I am trying to use this model to generate queries from text in the BigQuery SQL format but it seems that it is not able to generate. Is there any way it can generate the same?

Thanks.

ChatDB org

Do you have an example snippet?

Hi @cfahlgren1

Thanks for your quick reply.

I was trying out your models chatdb/natural-sql-7b and cfahlgren1/NaturalSQL-6.7B-v0 for natural language to SQL conversion to run the generated query on the BQ table.
What I found out was that the model is generating query specific to Postgres.

For the question, what is the total Sales generated for current fiscal year?

The model , chatdb/natural-sql-7b generated output as
SELECT SUM("sales") AS total_sales
     FROM project_id.dataset_id.table_id
     WHERE "fiscal_year" = 2024;

which although is correct, is a format supported by Postgres and not BigQuery.
For using it in BigQuery, it should be

SELECT SUM(sales) AS total_sales
     FROM project_id.dataset_id.table_id
     WHERE fiscal_year =  2024

Similarly, for the question provide me top 2 department name with highest quantity in fiscal week 8 and fiscal year 2024 and with the department name childrens?

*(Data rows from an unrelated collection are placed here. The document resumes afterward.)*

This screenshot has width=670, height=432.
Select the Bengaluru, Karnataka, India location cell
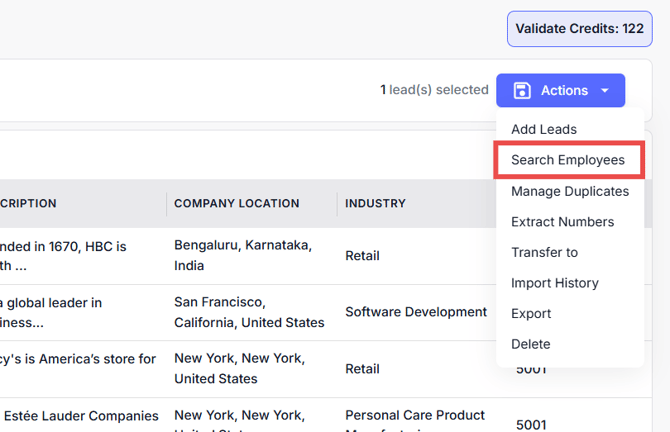click(x=242, y=255)
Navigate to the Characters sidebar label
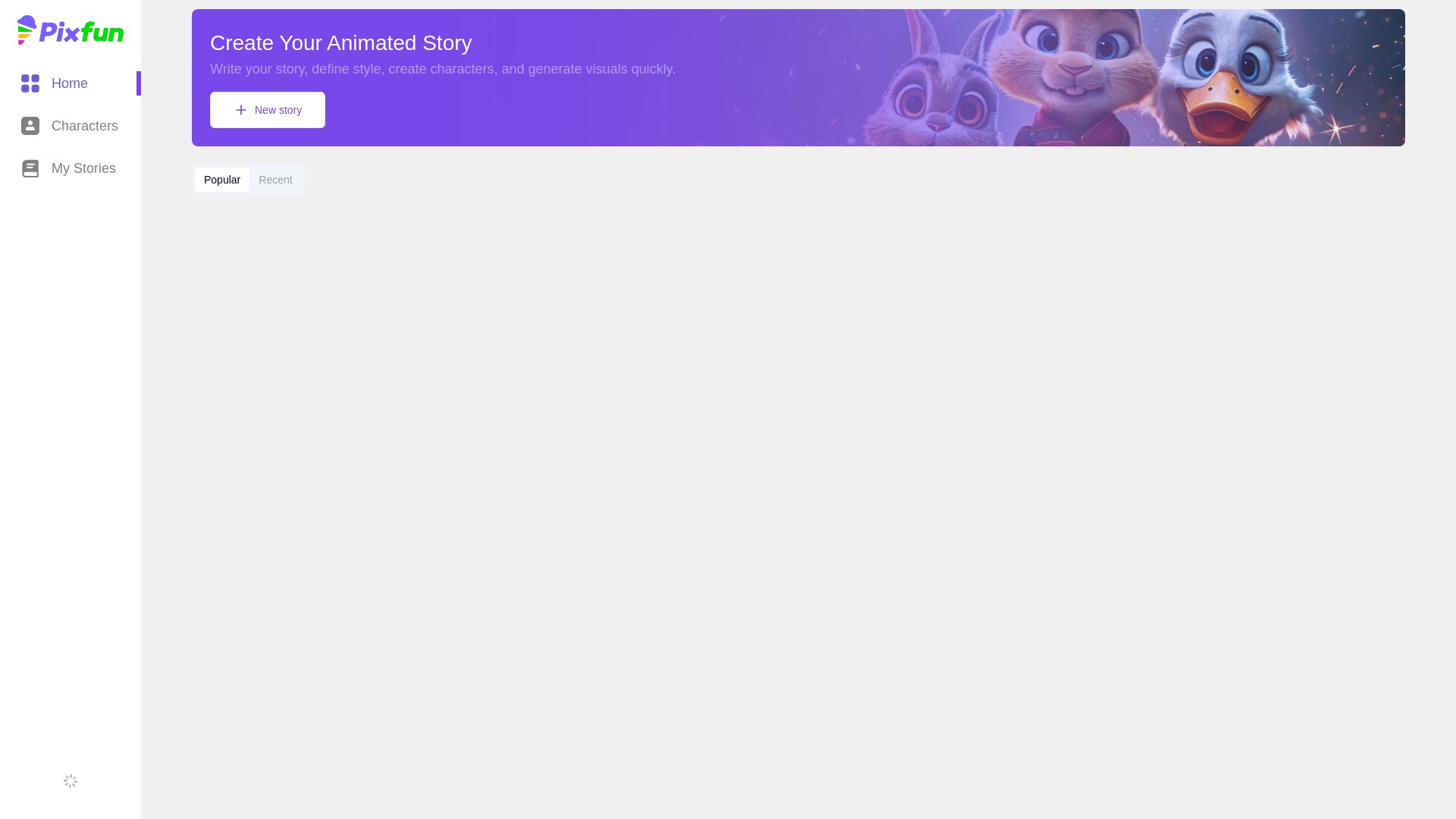 point(85,126)
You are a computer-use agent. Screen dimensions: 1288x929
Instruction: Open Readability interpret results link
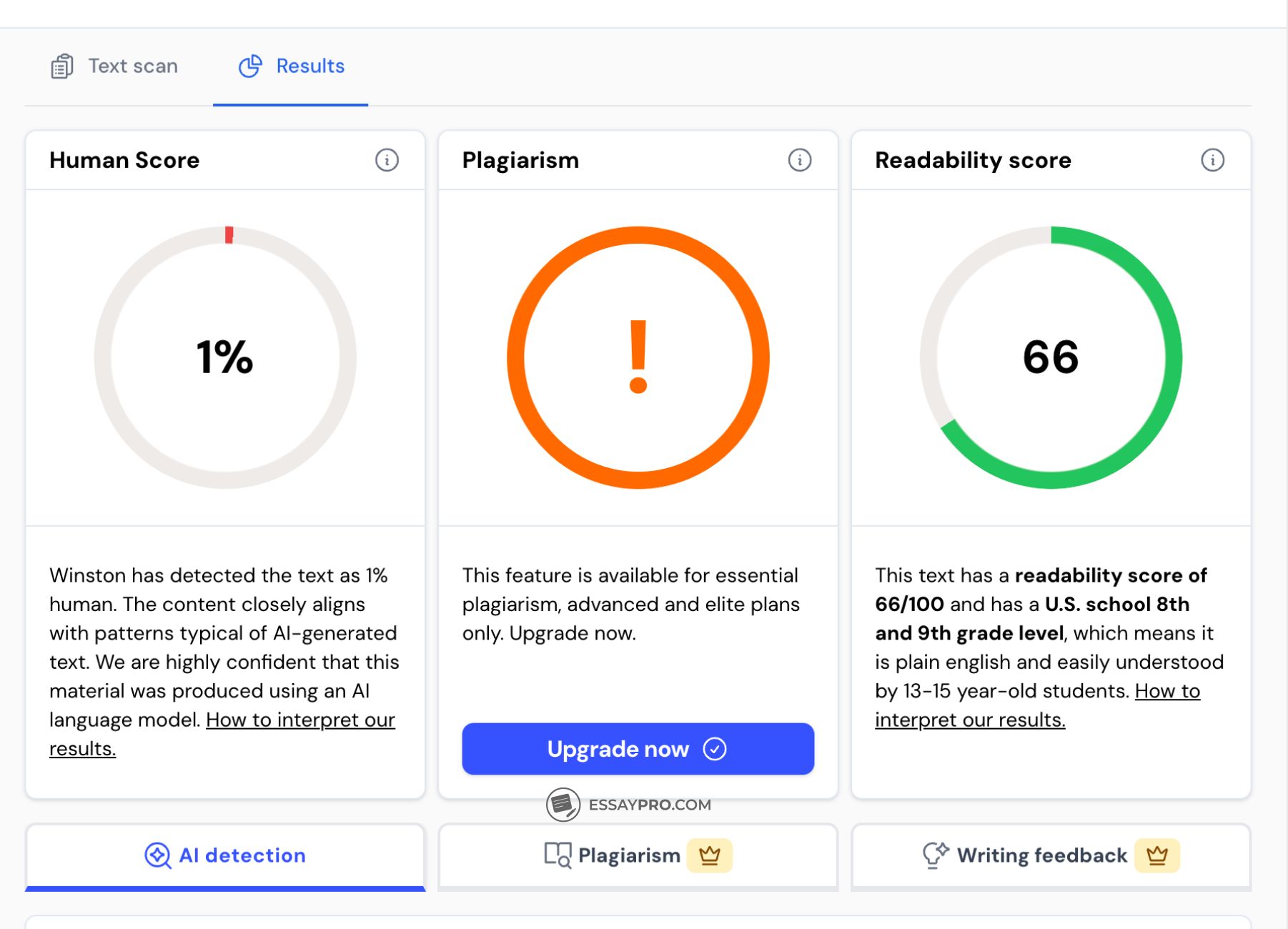(x=970, y=720)
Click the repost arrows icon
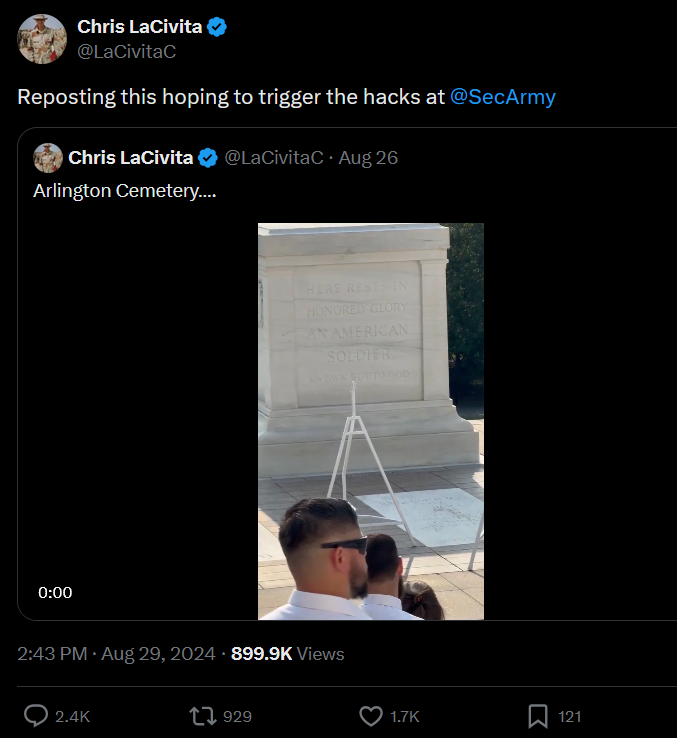This screenshot has height=738, width=677. click(203, 716)
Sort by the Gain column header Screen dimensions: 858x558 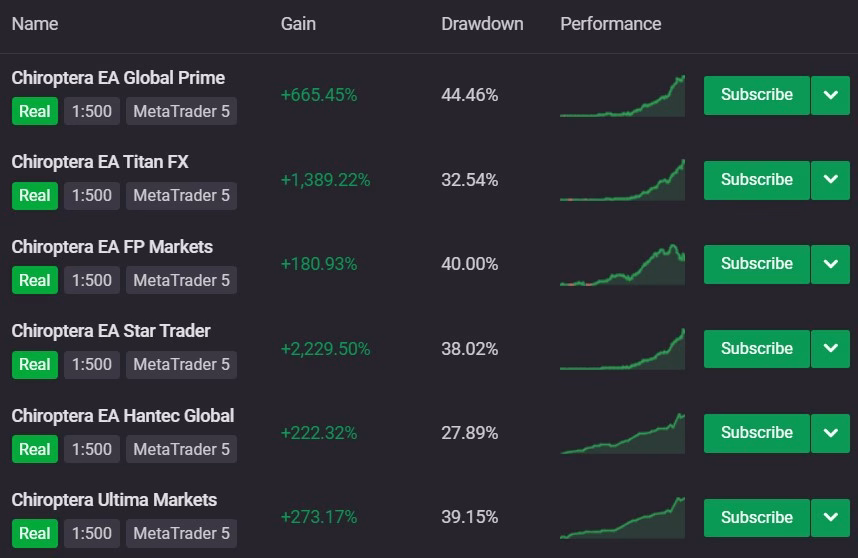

The model cfahlgren1/NaturalSQL-6.7B-v0 generated output as
SELECT l2_name, SUM(quantity) AS total_quantity
FROM project_id.dataset_id.table_id
WHERE fiscal_week = 8 AND fiscal_year = 2024 AND department ILIKE '%childrens%'
GROUP BY l2_name
ORDER BY total_quantity DESC
LIMIT 2;

The query uses function ILIKE which is available on Postgres but not Bigquery (BigQuery suppports LIKE operation instead).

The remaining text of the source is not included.